[Start of Attachment]

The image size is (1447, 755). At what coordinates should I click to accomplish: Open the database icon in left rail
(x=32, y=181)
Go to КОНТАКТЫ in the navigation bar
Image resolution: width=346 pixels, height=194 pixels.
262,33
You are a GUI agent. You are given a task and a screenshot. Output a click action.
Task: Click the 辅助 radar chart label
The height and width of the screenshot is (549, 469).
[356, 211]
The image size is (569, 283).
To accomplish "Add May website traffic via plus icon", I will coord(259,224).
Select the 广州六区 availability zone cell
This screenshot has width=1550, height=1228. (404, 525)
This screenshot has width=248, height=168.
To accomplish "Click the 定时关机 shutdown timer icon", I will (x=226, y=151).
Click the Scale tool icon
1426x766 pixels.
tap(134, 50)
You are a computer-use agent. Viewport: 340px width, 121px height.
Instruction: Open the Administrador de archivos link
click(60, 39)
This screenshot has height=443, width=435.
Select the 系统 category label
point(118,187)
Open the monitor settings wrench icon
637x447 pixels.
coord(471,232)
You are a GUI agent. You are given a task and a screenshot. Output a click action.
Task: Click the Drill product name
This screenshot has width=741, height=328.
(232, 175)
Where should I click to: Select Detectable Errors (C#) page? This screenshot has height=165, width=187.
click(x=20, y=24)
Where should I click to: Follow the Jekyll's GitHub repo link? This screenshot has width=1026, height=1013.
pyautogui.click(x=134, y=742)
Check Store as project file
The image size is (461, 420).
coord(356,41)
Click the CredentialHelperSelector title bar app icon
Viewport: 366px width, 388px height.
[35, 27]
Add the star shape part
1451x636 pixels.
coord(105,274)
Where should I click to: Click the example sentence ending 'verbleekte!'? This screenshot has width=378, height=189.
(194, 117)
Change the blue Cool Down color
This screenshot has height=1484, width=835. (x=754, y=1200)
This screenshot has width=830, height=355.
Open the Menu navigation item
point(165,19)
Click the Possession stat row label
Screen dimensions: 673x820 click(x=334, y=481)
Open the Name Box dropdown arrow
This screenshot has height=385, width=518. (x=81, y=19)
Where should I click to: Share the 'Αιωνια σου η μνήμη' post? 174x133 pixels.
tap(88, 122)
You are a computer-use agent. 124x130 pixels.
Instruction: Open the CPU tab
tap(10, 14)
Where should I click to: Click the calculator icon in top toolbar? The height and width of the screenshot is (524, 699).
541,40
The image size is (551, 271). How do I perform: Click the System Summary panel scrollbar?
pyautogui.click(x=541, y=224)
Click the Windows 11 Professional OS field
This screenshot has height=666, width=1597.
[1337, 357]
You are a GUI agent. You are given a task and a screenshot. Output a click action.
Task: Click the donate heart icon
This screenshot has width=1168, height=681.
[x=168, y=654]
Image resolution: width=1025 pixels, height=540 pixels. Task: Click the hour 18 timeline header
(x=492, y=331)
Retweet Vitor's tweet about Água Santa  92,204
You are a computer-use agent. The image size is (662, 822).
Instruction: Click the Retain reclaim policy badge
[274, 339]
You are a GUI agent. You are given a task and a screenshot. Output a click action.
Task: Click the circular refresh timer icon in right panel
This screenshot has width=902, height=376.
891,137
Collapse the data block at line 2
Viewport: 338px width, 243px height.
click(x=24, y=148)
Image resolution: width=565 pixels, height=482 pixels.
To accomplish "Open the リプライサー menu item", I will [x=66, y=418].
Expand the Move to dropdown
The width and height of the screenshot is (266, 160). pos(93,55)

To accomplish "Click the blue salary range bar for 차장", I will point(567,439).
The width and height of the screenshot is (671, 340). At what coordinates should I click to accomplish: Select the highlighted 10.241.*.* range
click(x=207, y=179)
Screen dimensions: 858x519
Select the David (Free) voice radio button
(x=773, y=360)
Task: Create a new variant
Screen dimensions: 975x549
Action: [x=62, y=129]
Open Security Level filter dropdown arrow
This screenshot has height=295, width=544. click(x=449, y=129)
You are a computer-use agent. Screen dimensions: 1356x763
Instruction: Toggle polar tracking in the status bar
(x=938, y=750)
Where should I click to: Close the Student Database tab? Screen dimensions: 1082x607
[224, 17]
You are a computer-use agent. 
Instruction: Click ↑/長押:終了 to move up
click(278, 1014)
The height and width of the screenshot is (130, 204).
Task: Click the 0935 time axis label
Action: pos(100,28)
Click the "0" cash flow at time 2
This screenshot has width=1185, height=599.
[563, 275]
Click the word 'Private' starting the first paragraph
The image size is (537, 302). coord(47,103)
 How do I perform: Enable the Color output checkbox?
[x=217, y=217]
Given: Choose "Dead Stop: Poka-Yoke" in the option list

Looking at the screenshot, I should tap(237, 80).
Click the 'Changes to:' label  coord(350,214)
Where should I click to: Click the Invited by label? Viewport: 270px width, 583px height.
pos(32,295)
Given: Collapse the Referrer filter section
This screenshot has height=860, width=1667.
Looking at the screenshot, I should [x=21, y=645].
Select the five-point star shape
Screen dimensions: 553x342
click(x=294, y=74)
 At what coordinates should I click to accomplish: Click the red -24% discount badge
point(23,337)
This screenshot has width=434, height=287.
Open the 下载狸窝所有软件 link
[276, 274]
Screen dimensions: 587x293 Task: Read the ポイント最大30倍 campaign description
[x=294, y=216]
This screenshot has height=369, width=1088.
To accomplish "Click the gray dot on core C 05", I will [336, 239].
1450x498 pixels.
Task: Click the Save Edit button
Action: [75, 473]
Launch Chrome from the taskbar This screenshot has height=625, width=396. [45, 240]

[End of Attachment]

=== Your task ===
Scan the lines above, and whenever one holds the string "computer", copy it.

=== Expected answer ===
You are a computer-use agent. Viewport: 340px width, 121px height.
You are a computer-use agent. 124x130 pixels.
You are a computer-use agent. The image size is (662, 822).
You are a computer-use agent. Screen dimensions: 1356x763
You are a computer-use agent. 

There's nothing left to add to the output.